● **WORK INSTRUCTION**: Restate word for word the line containing "KONSULTATION (348, 273)" and each line that follows it, through the last line below, and nothing else.

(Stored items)
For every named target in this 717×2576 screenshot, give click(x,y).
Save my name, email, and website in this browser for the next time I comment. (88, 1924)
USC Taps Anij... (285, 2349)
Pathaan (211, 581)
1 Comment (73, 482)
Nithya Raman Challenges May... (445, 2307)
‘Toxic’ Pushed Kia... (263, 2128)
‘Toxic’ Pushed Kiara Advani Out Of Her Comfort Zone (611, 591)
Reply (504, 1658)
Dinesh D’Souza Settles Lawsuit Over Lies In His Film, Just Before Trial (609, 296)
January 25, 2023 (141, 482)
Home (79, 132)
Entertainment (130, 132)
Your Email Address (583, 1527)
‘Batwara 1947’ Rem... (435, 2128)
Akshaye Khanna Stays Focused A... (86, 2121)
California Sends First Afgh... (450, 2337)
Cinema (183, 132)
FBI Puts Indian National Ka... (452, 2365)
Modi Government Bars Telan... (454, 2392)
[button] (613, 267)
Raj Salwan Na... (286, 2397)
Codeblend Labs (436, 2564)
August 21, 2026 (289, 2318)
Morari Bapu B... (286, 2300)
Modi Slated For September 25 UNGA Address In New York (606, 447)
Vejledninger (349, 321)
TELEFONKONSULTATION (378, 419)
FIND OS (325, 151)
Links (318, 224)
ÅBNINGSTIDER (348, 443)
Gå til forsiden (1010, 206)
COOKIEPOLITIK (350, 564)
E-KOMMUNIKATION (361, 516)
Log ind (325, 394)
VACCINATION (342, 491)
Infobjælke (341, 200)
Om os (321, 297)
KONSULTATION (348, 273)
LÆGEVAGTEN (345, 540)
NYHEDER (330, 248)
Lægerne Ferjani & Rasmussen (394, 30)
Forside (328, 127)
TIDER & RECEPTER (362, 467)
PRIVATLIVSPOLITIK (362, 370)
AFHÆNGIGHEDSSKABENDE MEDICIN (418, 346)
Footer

● **COMPLETED EXERCISE**:
KONSULTATION (348, 273)
LÆGEVAGTEN (345, 540)
NYHEDER (330, 248)
Lægerne Ferjani & Rasmussen (394, 30)
Forside (328, 127)
TIDER & RECEPTER (362, 467)
PRIVATLIVSPOLITIK (362, 370)
AFHÆNGIGHEDSSKABENDE MEDICIN (418, 346)
Footer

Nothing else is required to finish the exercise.